Don’t forget workplace misconduct
With the pressure to fill staff slots and get people trained on basic duties, instruction on workplace conduct may fall to the back burner. That can lead to complaints about an inappropriate co-worker or supervisor behavior. Such violations typically center on discrimination and sexual misconduct, but your company can also be accused of wrongful hiring and firing.
All of these accusations are addressed by employment practices liability insurance. But don’t rely on coverage alone. Make sure misconduct is addressed as part of new-hire training and is periodically refreshed for veteran employees.

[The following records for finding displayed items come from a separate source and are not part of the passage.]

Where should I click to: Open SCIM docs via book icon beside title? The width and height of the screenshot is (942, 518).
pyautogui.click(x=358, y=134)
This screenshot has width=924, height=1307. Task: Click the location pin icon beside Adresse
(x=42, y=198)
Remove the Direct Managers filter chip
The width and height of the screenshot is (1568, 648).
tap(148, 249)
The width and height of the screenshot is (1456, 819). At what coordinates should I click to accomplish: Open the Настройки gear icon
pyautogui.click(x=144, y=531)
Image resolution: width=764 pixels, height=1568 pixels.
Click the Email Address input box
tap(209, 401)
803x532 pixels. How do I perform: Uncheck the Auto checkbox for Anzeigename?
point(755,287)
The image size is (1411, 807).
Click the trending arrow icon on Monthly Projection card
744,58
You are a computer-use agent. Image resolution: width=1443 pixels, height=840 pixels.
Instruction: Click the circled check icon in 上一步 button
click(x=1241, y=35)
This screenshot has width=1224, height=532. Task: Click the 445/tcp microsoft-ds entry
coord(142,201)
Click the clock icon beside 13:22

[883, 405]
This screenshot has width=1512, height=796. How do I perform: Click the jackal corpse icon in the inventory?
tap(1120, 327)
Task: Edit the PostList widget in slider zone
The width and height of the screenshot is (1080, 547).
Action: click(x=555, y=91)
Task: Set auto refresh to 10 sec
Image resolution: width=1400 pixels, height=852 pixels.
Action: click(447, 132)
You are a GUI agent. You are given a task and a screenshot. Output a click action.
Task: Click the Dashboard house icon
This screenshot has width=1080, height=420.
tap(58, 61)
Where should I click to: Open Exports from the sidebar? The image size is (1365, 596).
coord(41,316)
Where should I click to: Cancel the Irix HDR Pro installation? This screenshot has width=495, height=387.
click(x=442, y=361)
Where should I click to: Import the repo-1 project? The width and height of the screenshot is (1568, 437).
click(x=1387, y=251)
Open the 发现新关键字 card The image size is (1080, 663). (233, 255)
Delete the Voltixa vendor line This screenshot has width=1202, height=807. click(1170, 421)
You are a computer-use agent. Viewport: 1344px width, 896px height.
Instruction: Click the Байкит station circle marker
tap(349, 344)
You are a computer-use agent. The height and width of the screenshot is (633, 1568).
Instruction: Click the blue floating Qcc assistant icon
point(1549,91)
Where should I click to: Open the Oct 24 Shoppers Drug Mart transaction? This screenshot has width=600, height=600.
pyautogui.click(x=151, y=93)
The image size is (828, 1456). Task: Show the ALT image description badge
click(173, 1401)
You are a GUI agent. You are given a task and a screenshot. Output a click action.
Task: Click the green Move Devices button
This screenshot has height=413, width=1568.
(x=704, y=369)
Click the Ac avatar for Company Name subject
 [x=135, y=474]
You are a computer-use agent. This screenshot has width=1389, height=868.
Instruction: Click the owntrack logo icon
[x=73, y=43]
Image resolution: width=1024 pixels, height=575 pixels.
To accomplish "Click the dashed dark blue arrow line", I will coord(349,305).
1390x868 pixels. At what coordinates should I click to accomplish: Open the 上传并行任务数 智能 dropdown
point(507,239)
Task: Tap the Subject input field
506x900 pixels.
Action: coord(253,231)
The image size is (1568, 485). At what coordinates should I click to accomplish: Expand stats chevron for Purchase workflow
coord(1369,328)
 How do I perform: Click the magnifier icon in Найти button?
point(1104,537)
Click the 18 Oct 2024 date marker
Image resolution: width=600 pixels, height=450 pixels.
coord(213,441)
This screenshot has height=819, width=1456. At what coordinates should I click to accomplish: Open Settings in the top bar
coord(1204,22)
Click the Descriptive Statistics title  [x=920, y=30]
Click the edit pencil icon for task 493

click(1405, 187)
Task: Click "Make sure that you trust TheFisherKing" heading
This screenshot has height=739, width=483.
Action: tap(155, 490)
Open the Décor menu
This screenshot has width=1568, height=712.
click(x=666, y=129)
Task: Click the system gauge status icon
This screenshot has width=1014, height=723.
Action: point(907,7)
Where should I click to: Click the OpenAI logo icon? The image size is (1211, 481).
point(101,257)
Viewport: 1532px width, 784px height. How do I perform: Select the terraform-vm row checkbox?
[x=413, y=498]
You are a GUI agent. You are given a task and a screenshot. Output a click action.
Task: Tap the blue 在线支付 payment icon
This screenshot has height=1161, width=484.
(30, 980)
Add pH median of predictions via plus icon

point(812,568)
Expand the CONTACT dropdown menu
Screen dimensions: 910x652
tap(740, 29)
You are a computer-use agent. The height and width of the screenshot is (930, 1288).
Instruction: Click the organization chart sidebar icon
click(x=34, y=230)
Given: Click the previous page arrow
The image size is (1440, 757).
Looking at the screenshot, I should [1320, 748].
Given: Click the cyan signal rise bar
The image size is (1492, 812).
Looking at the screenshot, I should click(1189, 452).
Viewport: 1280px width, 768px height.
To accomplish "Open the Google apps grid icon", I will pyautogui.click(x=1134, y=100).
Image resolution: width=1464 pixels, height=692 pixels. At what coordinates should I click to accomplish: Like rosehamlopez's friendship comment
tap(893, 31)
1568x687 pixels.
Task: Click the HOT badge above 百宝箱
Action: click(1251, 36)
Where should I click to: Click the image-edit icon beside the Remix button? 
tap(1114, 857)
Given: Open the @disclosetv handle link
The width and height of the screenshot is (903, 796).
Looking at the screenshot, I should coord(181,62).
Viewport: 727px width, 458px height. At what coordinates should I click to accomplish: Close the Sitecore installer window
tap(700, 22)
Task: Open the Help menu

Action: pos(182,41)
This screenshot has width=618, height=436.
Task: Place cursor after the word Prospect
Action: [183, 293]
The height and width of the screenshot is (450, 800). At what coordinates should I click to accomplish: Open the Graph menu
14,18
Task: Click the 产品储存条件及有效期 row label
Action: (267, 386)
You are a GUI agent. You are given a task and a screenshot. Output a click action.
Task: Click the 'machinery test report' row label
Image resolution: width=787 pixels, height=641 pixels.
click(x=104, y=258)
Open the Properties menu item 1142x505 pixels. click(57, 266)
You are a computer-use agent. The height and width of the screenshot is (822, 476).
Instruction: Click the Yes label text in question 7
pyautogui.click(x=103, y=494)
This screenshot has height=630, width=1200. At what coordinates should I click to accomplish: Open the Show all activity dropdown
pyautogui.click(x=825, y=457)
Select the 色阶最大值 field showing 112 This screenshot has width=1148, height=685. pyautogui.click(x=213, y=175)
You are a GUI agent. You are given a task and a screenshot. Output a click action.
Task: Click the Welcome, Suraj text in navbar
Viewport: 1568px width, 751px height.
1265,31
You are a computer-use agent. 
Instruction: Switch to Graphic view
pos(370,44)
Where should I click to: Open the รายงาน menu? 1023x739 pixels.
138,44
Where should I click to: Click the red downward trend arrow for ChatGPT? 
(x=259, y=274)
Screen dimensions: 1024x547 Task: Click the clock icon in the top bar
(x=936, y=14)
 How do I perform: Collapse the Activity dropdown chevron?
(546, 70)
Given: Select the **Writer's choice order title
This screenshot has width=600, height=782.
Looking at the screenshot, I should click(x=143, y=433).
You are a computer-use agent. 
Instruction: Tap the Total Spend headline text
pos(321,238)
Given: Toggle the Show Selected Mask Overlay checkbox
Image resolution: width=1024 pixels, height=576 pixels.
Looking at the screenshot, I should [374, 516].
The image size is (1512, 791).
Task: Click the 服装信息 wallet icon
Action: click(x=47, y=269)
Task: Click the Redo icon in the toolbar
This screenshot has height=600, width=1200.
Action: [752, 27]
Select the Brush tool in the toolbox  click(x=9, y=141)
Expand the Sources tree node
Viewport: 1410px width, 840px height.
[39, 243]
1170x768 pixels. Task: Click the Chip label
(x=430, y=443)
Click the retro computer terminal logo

A word about older workers
With the economic challenges the United States is facing, many employees are staying on the job into their 60s and even older. While we have addressed the liability issues employers confront with new hires, it is important that businesses also be sensitive to the needs of older employees. Balance, hearing, vision, and reaction times may decline with age, and the demands of a new culture of interpersonal relations may be unwelcome or at least unfamiliar. Companies need to collaborate with all generations of employees to create a safe, hospitable workplace.
Employers are not alone
During this tight labor market and at all times, your agent or broker and your insurers want to help you keep employees safe and avoid claims. Avail yourself of the resources they have at hand – many of which are free or come as part of your policy benefits.